Opdrachten
a) Herschrijf in het vonnisfragment de alinea die begint met "Uit de vonnissen van deze rechtbank" als een beknopte opsomming. Behoud de belangrijkste feiten.
b) Schrijf het vonnisfragment verder, te beginnen na de laatste zin.

-------- Gegeven tekst

4.3.1De feiten 1 en 2 onder parketnummer 03/700464-15
Uit de vonnissen van deze rechtbank van 5 juli 2016 in de strafzaken tegen [medeverdachte 2], [medeverdachte 3]en [medeverdachte 4]blijkt dat [medeverdachte 2] en [medeverdachte 3] op 15 augustus 2015 in een loods gelegen op het adres [adres 1] te Buchten opzettelijk amfetamine hebben bereid en dat zij, samen met [medeverdachte 4] , in de periode van 25 juli 2015 tot en met 15 augustus 2015 op dezelfde locatie voorbereidingshandelingen hebben gepleegd met het oog op onder meer het opzettelijk bereiden van amfetamine door in die loods verschillende goederen voorhanden te hebben. De vonnissen tegen [medeverdachte 2] en [medeverdachte 3] zijn grotendeels - in ieder geval ten aanzien van de bewezenverklaring - door het gerechtshof ’s-Hertogenbosch bevestigd. [medeverdachte 4] is niet tegen het vonnis in hoger beroep gegaan. De rechtbank gaat dan ook uit van de bewezenverklaringen in voornoemde vonnissen.

----------------
-------- Aangeleverde gegevens

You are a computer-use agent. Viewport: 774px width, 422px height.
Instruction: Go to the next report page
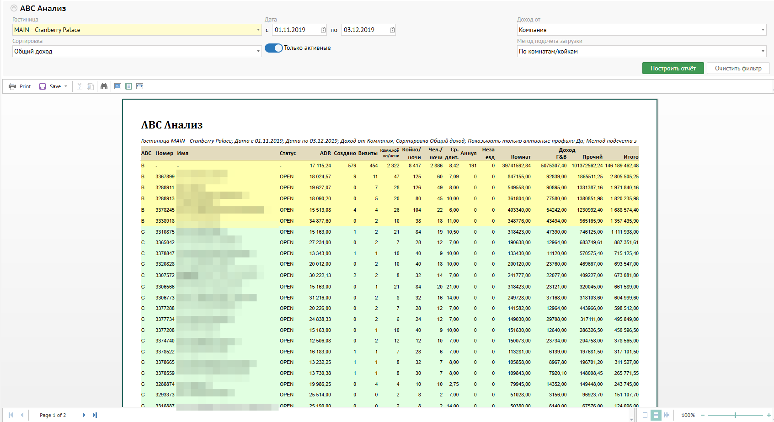pos(84,415)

----------------

Verwachte antwoorden
a)
- Deze rechtbank heeft op 5 juli 2016 vonnis gewezen in de strafzaken tegen [medeverdachte 2], [medeverdachte 3] en [medeverdachte 4].
- [medeverdachte 2] en [medeverdachte 3] hebben op 15 augustus 2015 in een loods op het adres [adres 1] te Buchten opzettelijk amfetamine bereid.
- Van 25 juli 2015 tot en met 15 augustus 2015 hebben zij samen met [medeverdachte 4] op die locatie voorbereidingshandelingen gepleegd, onder meer met het oog op het bereiden van amfetamine. Daartoe hadden zij diverse goederen in de loods voorhanden.
- Het gerechtshof 's-Hertogenbosch heeft de vonnissen tegen [medeverdachte 2] en [medeverdachte 3] grotendeels bevestigd, in ieder geval wat de bewezenverklaring betreft.
- [medeverdachte 4] heeft geen hoger beroep ingesteld.
- De rechtbank gaat daarom uit van de bewezenverklaringen in die vonnissen.

b)
De vraag die de rechtbank vervolgens dient te beantwoorden is of de verdachte hieraan medeplichtig is geweest door de loods waarin de productie van amfetamine plaatsvond en/of een bedrijfsbus waarin spullen ten behoeve van die productie vervoerd zijn, ter beschikking te stellen aan [medeverdachte 2] , [medeverdachte 3] , [medeverdachte 4] en/of anderen.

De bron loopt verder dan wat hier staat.